W rezultacie ocenia się, że w I półroczu tempo wzrostu naszej gospodarki wyniosło także 3,1 proc., co dało nam jednak dopiero 11. pozycję wśród ogółu krajów Unii Europejskiej, podczas gdy w tym samym okresie 2015 r. zajmowaliśmy szóstą lokatę. Na krajową koniunkturę korzystnie wpłynęła relatywnie wysoka dynamika funduszu płac i pomyślne nastroje konsumentów, a także dobra sytuacja finansowa firm. Towarzyszył temu stabilny wzrost kredytów dla sektora niefinansowego. Aktywność gospodarczą hamowało osłabienie działalności inwestycyjnej. Spowolnił także wzrost eksportu.
Na poziom PKB w kolejnych kwartałach oddziaływać będzie m.in. uruchomienie wypłat z programu Rodzina 500+, zwiększającego dochody do dyspozycji gospodarstw domowych. Istotnym ryzykiem może być natomiast niepewność co do przyszłej koniunktury w gospodarce globalnej, w tym skutki referendum dotyczącego wystąpienia Wielkiej Brytanii z Unii Europejskiej. Jego wynik przyczynił się do wzrostu awersji do ryzyka na światowych rynkach finansowych, znajdującej odzwierciedlenie w istotnym pogorszeniu notowań giełdowych oraz w osłabieniu kursu walut krajów rozwijających się, w tym Polski.
Giełda zwiastuje problemy?
Niepokojące informacje napłynęły szczególnie z Giełdy Papierów Wartościowych w Warszawie. Na zakończenie ostatniej sesji w czerwcu większość indeksów giełdowych zanotowała spadek w porównaniu ze stanem na ostatniej sesji przed rokiem. WIG obniżył się o 16,1 proc., a WIG20 aż o 24,5 proc. Przyjmując, że w wielu przypadkach zmiany na giełdzie z wyprzedzeniem pokazują zmiany koniunktury makroekonomicznej, źle to rokuje dla przyspieszenia dynamiki gospodarki w dalszych miesiącach. Trzeba bowiem pamiętać, że według założeń ustawy budżetowej tempo wzrostu PKB powinno w bieżącym roku osiągnąć 3,8 proc. Oznacza to konieczność uzyskania w II półroczu nierealnie wysokiego wzrostu – zbliżonego do 4,5 proc.
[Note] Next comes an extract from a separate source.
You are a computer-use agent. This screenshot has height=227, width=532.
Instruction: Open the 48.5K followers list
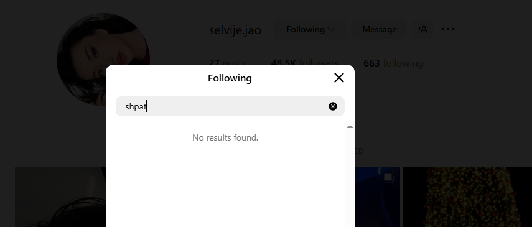304,63
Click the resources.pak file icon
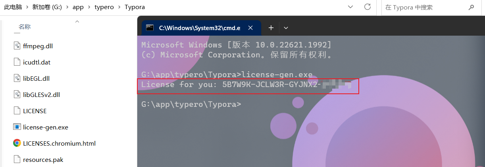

Podobnie jak w 2015 r. głównym czynnikiem wpływającym na sytuację ekonomiczną kraju był silny popyt konsumpcyjny. W I kwartale br. spożycie przewyższyło ubiegłoroczny poziom o 3,4 proc. i zbliżony do tego wzrost też prawdopodobnie utrzymał się w II kwartale. Przyczyniły się do niego pozytywne tendencje na rynku pracy. Systematycznie rosło zatrudnienie w gospodarce, osiągając historycznie najwyższe poziomy. W ostatnich miesiącach szczególnie przyspieszył wzrost zatrudnienia w sektorze przedsiębiorstw. W I półroczu zwiększyło się ono o 2,9 proc., na co coraz większy wpływ mają stabilne umowy o pracę dotyczące pracujących na czas nieokreślony. Wzrost pracujących przyczynia się do obniżania stopy rejestrowanego bezrobocia, która w końcu lipca spadła do 8,8 proc., tj. stanu dotychczas nienotowanego. Spadające bezrobocie oraz wysokie zapotrzebowanie na pracowników powoli zwiększają nacisk na wzrost wynagrodzeń, których realny poziom w I półroczu 2016 r. był o 5,1 proc. większy niż rok temu. W tym czasie siła nabywcza przeciętnej emerytury i renty pracowniczej zwiększyła się o 2,2 proc.
Deflacja utrzymana
Poprawę zanotowano w kształtowaniu się wskaźników koniunktury konsumenckiej. Wyższy niż przed rokiem był bieżący wskaźnik ufności konsumenckiej, obrazujący aktualne tendencje zmian w konsumpcji indywidualnej. Pozytywne zmiany dotyczyły również wskaźnika wyprzedzającego. Najbardziej poprawiły się oczekiwania odnośnie do sytuacji ekonomicznej kraju, poziomu bezrobocia, a także sytuacji finansowej gospodarstw domowych. Dobre nastroje konsumentów zwiększały skłonność do zakupów, o czym świadczą dane dotyczące sprzedaży detalicznej, która po sześciu miesiącach, w cenach stałych, w przedsiębiorstwach o liczbie pracujących powyżej dziewięciu osób, wzrosła o 5 proc.